Quelles déesses ont soufflé sur leur vie
La dernière Coupe du monde de Roger Milla était celle de l’exclusion du « gamin en or » de la compétition. Diego Maradona, de retour de grâce en sélection, était contrôlé positif à l’éphédrine. Empêtré dans des affaires de stupéfiants « El pibe de oro » n’était plus ce dieu dont la main punissait l’Angleterre en quarts de finale de la Coupe du monde de 1986. Le ballon rebondissait « gauchement sur le pied du coéquipier du pibe, le défenseur anglais Steve Hodge, dépassé par la vitesse de l’échange, renvoie en cloche la balle à son gardien. C’est alors que surgit le petit Maradona à hauteur des gants du géant Peter Shilton pour effleurer, en tendant son bras gauche, le ballon de la main et l’amener au fond des filets britanniques. (…) L’arbitre tunisien Ali Bennaceur, n’ayant pas vu la main de l’Argentin, valide ce premier but. (…) Trois minutes plus tard (…), Maradona démarre en trombe une folle chevauchée depuis le milieu du terrain et dribble avec fulgurance une demi-douzaine de joueurs anglais aussi débordés qu’affolés pour inscrire un magnifique second but synonyme de qualification de l’Argentine en demi-finale… ».

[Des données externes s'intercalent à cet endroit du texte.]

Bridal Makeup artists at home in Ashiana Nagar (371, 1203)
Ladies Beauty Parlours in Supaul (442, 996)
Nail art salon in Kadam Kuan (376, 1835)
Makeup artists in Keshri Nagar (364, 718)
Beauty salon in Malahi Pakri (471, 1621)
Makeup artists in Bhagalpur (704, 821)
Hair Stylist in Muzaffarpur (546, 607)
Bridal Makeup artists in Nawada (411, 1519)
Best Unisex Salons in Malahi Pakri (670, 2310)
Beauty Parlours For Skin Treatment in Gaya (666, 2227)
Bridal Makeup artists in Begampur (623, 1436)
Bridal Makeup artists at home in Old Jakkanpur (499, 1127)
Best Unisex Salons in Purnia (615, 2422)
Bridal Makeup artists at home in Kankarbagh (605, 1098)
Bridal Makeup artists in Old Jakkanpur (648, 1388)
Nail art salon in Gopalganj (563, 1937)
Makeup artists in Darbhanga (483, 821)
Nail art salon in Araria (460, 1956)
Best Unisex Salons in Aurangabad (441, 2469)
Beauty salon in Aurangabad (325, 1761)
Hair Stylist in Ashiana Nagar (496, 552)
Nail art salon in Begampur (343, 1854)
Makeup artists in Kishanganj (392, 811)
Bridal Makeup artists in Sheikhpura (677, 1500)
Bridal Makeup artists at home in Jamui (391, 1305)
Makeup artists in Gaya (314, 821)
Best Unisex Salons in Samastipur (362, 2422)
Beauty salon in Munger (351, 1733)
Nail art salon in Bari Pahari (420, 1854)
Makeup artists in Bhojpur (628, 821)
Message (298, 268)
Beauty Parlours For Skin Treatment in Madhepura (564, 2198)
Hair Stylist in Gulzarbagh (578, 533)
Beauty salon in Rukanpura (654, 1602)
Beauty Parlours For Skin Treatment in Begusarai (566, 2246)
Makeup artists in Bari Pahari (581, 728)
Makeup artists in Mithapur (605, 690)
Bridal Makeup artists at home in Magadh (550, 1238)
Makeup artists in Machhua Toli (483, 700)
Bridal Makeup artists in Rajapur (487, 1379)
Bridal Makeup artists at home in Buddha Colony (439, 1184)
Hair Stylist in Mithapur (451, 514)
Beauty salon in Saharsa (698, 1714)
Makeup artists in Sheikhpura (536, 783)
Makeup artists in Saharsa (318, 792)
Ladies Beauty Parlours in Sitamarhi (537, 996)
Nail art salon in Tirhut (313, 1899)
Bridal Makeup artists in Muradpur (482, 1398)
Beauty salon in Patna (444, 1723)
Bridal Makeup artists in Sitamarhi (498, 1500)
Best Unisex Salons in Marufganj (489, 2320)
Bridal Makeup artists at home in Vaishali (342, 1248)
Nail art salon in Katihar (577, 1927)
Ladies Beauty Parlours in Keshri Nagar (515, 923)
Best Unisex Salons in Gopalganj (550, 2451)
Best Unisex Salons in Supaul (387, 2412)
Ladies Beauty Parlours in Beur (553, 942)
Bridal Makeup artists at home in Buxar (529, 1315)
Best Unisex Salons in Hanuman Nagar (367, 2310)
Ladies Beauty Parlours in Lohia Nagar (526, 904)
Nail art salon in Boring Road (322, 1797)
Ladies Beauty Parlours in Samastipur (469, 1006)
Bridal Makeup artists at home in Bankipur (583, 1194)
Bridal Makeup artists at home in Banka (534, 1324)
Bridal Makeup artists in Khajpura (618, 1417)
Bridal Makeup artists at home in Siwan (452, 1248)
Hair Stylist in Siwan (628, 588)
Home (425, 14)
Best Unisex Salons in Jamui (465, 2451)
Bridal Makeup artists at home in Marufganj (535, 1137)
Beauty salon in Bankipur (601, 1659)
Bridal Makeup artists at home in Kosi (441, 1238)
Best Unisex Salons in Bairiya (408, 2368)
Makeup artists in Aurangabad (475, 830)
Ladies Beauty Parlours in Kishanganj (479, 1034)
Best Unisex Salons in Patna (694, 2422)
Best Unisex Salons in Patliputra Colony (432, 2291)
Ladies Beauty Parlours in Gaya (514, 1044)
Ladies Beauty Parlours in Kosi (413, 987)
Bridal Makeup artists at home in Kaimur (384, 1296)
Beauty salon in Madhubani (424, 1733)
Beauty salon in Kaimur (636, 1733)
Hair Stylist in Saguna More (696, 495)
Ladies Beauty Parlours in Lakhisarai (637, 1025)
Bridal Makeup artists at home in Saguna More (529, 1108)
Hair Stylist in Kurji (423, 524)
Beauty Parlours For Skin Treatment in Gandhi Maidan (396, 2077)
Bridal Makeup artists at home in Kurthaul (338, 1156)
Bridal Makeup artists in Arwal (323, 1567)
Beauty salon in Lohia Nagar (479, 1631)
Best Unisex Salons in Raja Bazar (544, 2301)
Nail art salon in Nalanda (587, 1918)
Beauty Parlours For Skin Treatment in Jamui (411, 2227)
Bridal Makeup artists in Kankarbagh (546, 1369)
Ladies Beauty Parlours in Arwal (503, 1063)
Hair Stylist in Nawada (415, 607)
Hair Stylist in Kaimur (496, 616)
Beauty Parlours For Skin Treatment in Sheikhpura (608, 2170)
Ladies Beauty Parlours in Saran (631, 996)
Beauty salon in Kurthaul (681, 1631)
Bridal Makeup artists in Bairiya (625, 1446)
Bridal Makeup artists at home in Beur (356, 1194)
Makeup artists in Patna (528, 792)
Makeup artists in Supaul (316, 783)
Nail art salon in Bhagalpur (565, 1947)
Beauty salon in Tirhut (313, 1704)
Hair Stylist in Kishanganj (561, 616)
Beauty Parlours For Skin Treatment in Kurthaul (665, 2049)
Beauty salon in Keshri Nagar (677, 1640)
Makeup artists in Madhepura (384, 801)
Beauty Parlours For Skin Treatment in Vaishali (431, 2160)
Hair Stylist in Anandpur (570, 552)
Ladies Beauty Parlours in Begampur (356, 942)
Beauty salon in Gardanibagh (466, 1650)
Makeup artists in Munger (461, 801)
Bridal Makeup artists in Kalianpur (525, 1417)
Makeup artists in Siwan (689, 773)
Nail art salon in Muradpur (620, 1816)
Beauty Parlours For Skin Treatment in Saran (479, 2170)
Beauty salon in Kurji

Maradona naissait quand Milla signait sa première licence. Leur destin en a fait des légendes. Leur aura chantée. Comme avec le roi Pelé qui étalait ses merveilles quand Roger s’essayait au ballon. Les mêmes déesses n’ont pas soufflé sur leur vie. Edson Arantes do Nascimento, « fils d’un ancien joueur qui a dû abandonner sa carrière suite à diverses blessures, il aurait juré en voyant pleurer son père le jour du Maracanaço de remporter une Coupe du monde en son honneur ». Chez lui, le football n’est pas un simple jeu. Mais « une profession à part entière, un statut pour s’échapper du déterminisme social et racial de la société brésilienne. Il passe alors l’ensemble de ses heures libres à s’entraîner afin de devenir un athlète complet ». Lors de sa première Coupe du monde, le psychologue de l’équipe nationale, João Carvalhaes, le jugeait « incontestablement infantile. (…) Il lui manque l’esprit de combat nécessaire et il ne possède pas le sens des responsabilités indispensable à tout jeu d’équipe ». Il survolait cette compétition qu’il débutait comme remplaçant.